B18: grants paid to employers under the employment grants scheme (or similar schemes)

The grant is taxable in the hands of the employer and must be included as part of the income of the business.

All payments made to the apprentice employee in respect of the duties he performs for the employer will be treated as wages to that employee (whether paid from the grant or from the employer’s own funds). The individual’s income tax instalment system (ITIS) effective rate must be applied against the wages that are paid.

The full amount of the wages paid will be allowed as an income tax deduction in the accounts of the employer. 

B19: rents arising to sole traders   

Where a sole trader receives rent from a property owned or leased by him which does not form part of the distinct area of the property used by him for the purposes of his trade, the rent received and all expenses relating to the property must be eliminated from the computation of trading profits.

However, if there has been a long-standing practice to include the rent and expenses in the computation of trading profits that practice will be allowed to continue.

For companies, see Concession 55. Rents arising to traders.

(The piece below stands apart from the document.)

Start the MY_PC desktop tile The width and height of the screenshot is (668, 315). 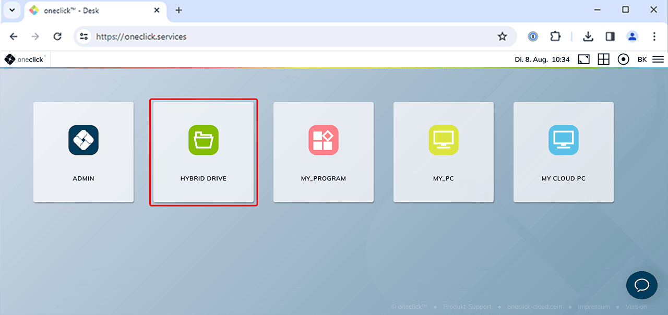[x=444, y=152]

B20: schedule A: alterations 

Where income is taxable under Article 51(1)(a) that part of an outlay which is equal to the estimated cost of any maintenance or repairs saved by alterations may be allowed as a deduction except in cases where:

  • the alterations are so extensive as to amount to the reconstruction of the property, or
  • there is a change in the use of the property which would have made such maintenance or repairs unnecessary

B21: key man insurance

Where an employer takes out a life insurance policy on the life of an employee to protect against any potential trading loss to the business on the death of such a key employee then:

  • the premiums are deductible in calculating the trader’s profits, and
  • any recoveries under the policies are chargeable to tax as part of the trading profits (whether or not the deductions have been claimed)

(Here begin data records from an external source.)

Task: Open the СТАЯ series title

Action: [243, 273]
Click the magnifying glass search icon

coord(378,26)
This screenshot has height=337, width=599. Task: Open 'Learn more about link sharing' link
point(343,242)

Where the shareholders of a company or partners in a partnership takes out their own personal life insurance policy for the benefit of the remaining shareholders or partners then:

  • the premiums are not an allowable business expense, and
  • the taxes office will determine the taxation of receipts on a case by case basis

B22: software expenditure laid out or expended wholly and exclusively for the purposes of the trade, profession, vocation or commercial letting

Where it is appropriate to write off the cost of software as a revenue expense in one year having given due consideration to Generally Accepted Accounting Principles ('GAAP') and the financial statements follow this treatment then the Comptroller will allow the expenditure as revenue expenditure and agree a tax deduction in that year.

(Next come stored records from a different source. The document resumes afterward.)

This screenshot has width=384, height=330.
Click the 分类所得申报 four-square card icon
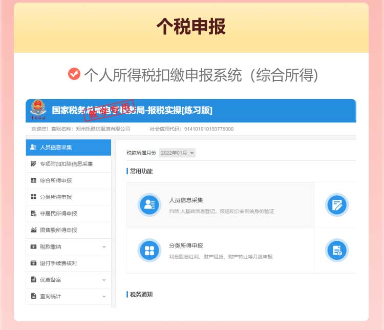tap(150, 250)
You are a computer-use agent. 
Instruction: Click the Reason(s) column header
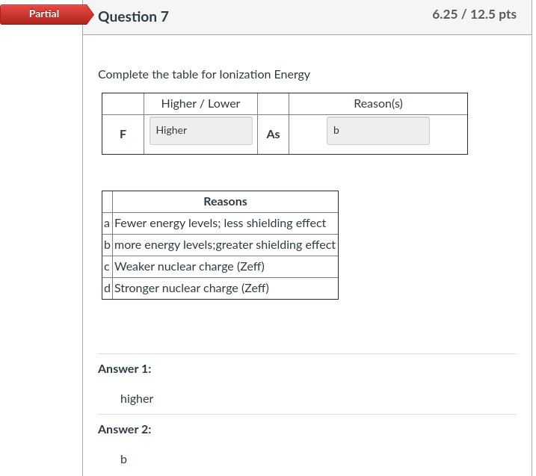378,104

Alternatively where the expenditure on software is capitalised in the financial statements and GAAP requires that expenditure to be capitalised in the accounts, the Comptroller will not allow a one off revenue deduction but will treat the expenditure as capital expenditure incurred on the provision of plant.

B23: Group life insurance schemes

Article 70D allows an employer to claim tax relief for Schedule D Case I or II purposes in respect of contributions payable into a group life insurance scheme, but with two limitations:

  • Death benefits cannot exceed five times the emoluments of the deceased employee in the year prior to death.
  • Anyone with more than 20% interest in the employer company cannot be a beneficiary of the scheme.

By concession, in cases where one or more employee does hold a more than 20% interest in the employer company and are beneficiaries of the scheme, where the contributions payable to the scheme provider are calculated (by the scheme provider) on an individual employee basis, an employer company can continue to claim tax relief under Article 70D for contributions payable in respect of employees who have a 20% or less interest in the employer. 

For the avoidance doubt, where contributions are not calculated on an individual employee basis, and one or more employee in the scheme has a more than 20% interest in the employer, no relief will be claimable under Article 70D for any of the contributions payable.

Article 82A applies for the purposes of determining whether or not an employee has a greater than 20% interest in the employer company.